Sole proprietorship, partnership or company...which way?

QUESTION: My name is Anne, I recently attended a start-up seminar hosted by a university. One speaker advised us to register the right type of business association but did not elaborate much. What are the different types?


When it comes to business associations, there are three categories available. Each has different features and is governed by a separate law.

The first type is a sole proprietorship. As the name suggests it is owned by one person. Its registration is simple, cheap and fast. It is done under the Business Name Act through the e-citizen platform. Once the application is finalised you will be issued with a certificate in the name of the business.

While it is the cheapest and simplest form of business association, it has several disadvantages. The first is that a sole proprietorship and the owner are considered as one person. This lack of distinction means you could end up being personally liable for your business liabilities.

This is unlike a company where the owner is protected from personal liability. Secondly, sole proprietorships are harder for equity investors. Equity investors are those who want a stake in your business. It is best for simple businesses.

The second type of association is a partnership which is a business owned by two or more people with the aim of sharing revenue. Registration of a partnership is a fairly simple through the e-citizen portal. A certificate is issued in the name of the partnership.

Their relationship is governed by a partnership deed, which states the manner in which the co-owners will run and manage the business, their rights and responsibilities, capital contributions, revenue sharing, financial issues, dispute resolution among other clauses.

The main advantage of a partnership is the aspect of shared risk, division of duties and raising more capital. It shares a similar disadvantage with a sole proprietorship in that the owners are personally liable for business liabilities. It is best for simple co-owned businesses.

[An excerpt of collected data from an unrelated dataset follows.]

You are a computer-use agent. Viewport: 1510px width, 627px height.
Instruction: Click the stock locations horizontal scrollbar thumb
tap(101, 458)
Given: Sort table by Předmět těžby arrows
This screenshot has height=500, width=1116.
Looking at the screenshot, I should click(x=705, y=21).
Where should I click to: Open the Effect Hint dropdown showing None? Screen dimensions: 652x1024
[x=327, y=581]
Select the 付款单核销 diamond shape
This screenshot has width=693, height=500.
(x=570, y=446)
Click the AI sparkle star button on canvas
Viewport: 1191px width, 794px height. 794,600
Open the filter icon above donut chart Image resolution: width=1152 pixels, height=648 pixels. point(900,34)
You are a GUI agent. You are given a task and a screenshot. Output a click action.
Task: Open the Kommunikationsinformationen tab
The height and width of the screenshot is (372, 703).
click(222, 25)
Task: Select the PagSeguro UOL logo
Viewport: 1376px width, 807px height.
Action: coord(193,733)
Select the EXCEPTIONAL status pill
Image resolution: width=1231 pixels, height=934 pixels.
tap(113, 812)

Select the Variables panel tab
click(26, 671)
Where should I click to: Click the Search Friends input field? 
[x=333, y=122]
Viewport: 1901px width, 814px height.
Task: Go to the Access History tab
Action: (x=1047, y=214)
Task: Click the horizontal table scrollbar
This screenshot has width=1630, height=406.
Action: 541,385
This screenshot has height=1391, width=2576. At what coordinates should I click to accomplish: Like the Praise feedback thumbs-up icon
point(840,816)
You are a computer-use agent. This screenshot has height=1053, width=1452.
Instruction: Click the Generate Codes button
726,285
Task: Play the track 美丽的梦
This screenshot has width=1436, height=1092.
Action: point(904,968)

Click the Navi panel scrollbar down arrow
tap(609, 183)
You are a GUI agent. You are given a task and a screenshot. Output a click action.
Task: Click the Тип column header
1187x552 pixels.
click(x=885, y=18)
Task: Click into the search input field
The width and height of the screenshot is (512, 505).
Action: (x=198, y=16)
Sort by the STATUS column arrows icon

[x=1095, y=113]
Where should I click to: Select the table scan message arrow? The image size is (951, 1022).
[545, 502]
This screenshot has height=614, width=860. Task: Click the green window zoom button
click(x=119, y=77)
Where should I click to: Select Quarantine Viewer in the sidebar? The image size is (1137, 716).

The last type is a company. The law allows companies to be single or multiple-owned. This means that you can form a company even as one person. Private companies are limited to 50 members while anything above this becomes a public company.

They are more complex to register and manage as a number of filings like annual returns have to be done yearly. Registration is done through e-citizen. It is also more expensive to register a company and a lot harder to wind up.

There are however many advantages of having a company the biggest being that the owners and the business are separate. This means that the owners are not personally liable for debt or lawsuits. A company is however not suitable for short-term ventures.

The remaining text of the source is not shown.